By following the above process, all players will continue playing games until they have fully expended their budgets, giving them the maximum number of chances to win the jackpot.

To make the results easier to interpret and reduce the number of simulations needed, I increase the odds of winning the jackpot. In the actual Jackpot Spectacular game, the odds of winning the jackpot on a $1 bet are 1 in 40 million. However, in my simulations, the odds of winning the jackpot on a $1 bet are 1 in 100,000. Just as in the actual game, the odds of winning the jackpot scale with the bet size. At the maximum bet size of $50, the odds of winning the jackpot are 1 in 2,000. At the minimum bet size of $0.50, the odds are 1 in 200,000.

Simulation Results

The results of the simulations make clear that the optimal strategy is to play the smallest bet size possible. The probability of winning the jackpot increases significantly as the bet size is decreased. Using the minimum bet size of $0.50 leads to a more than 20% increase in the number of jackpots won compared to the maximum bet size of $50.
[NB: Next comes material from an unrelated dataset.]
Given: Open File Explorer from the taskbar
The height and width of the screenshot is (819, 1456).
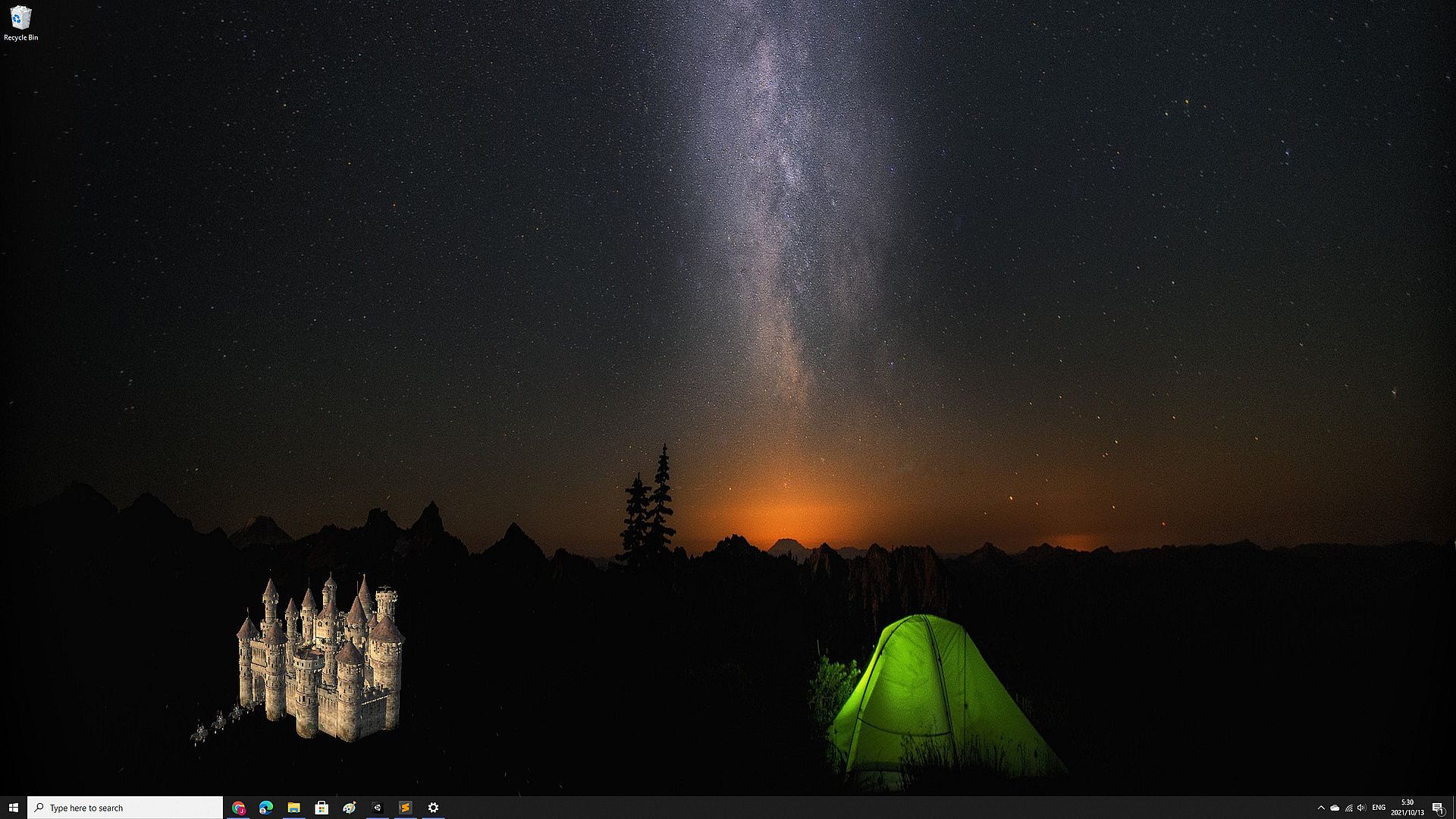Looking at the screenshot, I should pyautogui.click(x=293, y=808).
The superiority of smaller bet sizes is driven by the number of games played. While non-jackpot payoffs are scaled by the bet size and therefore always return 86% of the amount bet in expectation, using smaller bets provides more opportunities to receive those payoffs, reducing the variance in outcomes. A single bet at $50 that fails to pay anything (which happens about 75% of the time) ends the player's chances at winning the jackpot. In constrast, a player using $0.50 bets has much more room to absorb such losses. As previously mentioned, the outcomes of the lottery are non-ergodic, so smaller bets are advantageous because they reduce the probability of being knocked out early.
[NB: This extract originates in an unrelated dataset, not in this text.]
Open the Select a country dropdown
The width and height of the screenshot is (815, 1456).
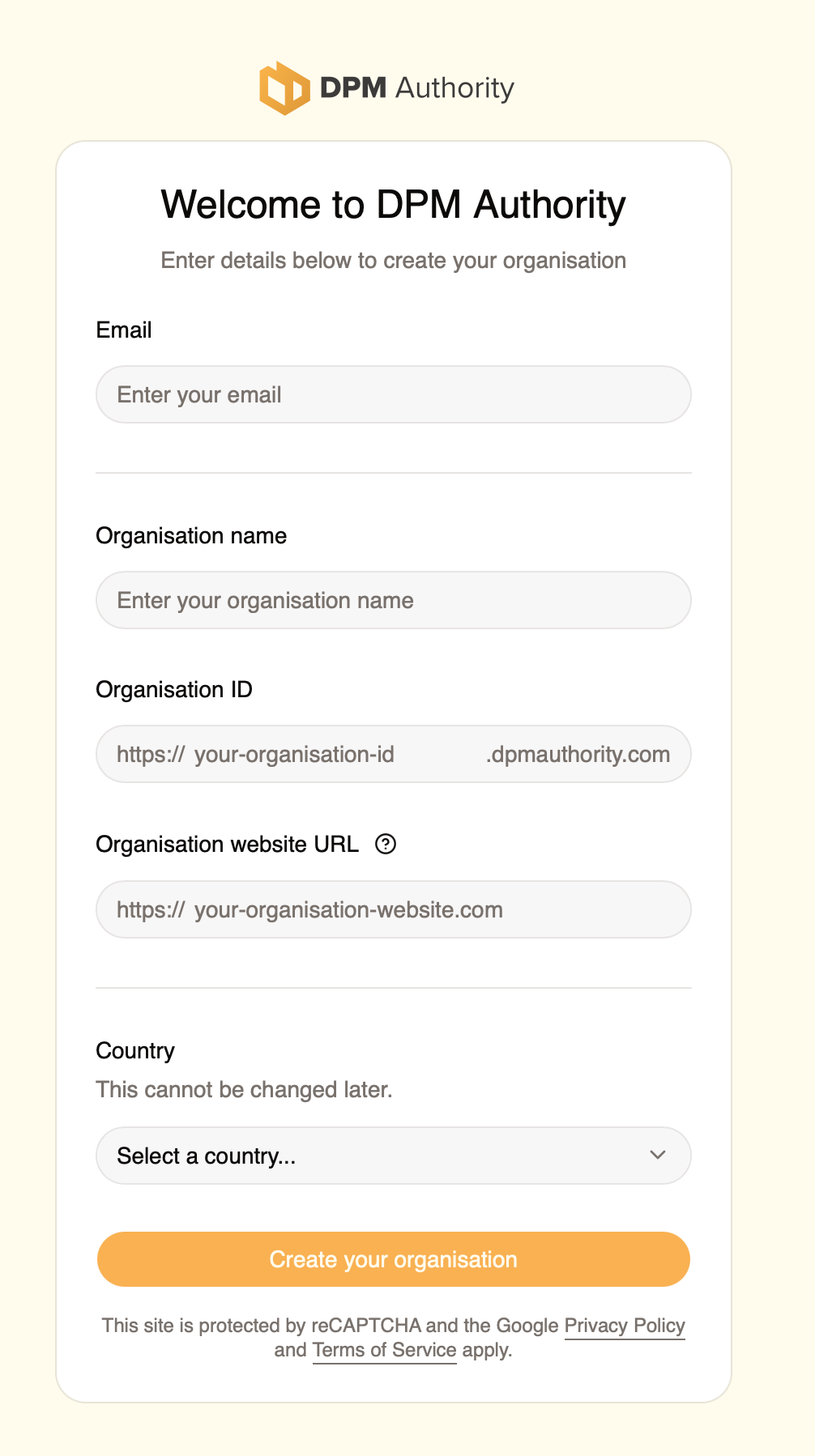393,1156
The advantage of smaller bets is relected in the average number of games played at each bet size. Players using only $0.50 bets play on average 708 games. That's more than 7 times what their starting balance covers ($50 x $0.50 per game = 100 games). In contrast, players using the maximum bet of $50 on average only get to play 6.4 games.
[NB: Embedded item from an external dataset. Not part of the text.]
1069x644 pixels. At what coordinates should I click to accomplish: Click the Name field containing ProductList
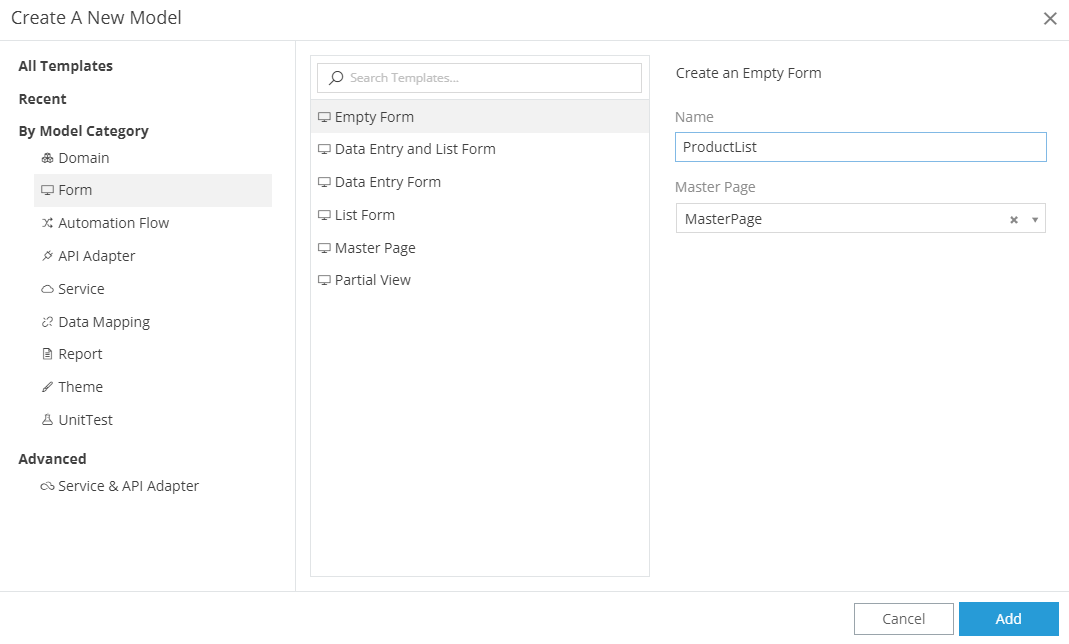(x=860, y=147)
The simulated outcomes for each bet size are listed below.

  1. Bet Size = $0.50: Avg. games played = 708.02; Number of Jackpots Won = 3,503
  2. Bet Size = $1: Avg. games played = 353.77; Number of Jackpots Won = 3,563
  3. Bet Size = $2: Avg. games played = 176.44; Number of Jackpots Won = 3,526
  4. Bet Size = $5: Avg. games played = 71.14; Number of Jackpots Won = 3,463
  5. Bet Size = $10: Avg. games played = 35.44; Number of Jackpots Won = 3,405
  6. Bet Size = $20: Avg. games played = 17.98; Number of Jackpots Won = 3,333
  7. Bet Size = $30: Avg. games played = 11.92; Number of Jackpots Won = 3,206
  8. Bet Size = $50: Avg. games played = 6.43; Number of Jackpots Won = 2,977

Summary

The optimal strategy for maximizing your odds of winning a progressive jackpot is to play the minimum bet size possible. This is because, due to the non-ergodicity of the problem, smaller bet sizes provide you with a proportionally greater number of total plays. This proportional increase in the total number of plays more than offsets the theoretical reduction in the probability of winning the jackpot discussed in my previous posts. In the actual online lottery games, where the odds of winning the jackpot are significantly more rare than what I have modeled in my simulations, the advantage of smaller bets is likely even larger than what I have found. This is because the theoretical disadvantage of smaller bets that I discuss in my previous work becomes increasingly smaller as the probability of winning the jackpot decreases. As a result, the theoretical disadvantage is not meaningful in this setting, and one should instead be interested in increasing the number of games played, since the number of games played directly affects your chances of winning the jackpot.

Furthermore, using smaller bet sizes also reduces the overall variance of outcomes, reducing the chances that a player loses a large amount. Given that smaller bet sizes also provide the greatest chance of winning the jackpot, I would argue that using the minimum bet size is an optimal strategy more generally, not just for players seeking to maximize their odds of winning the jackpot.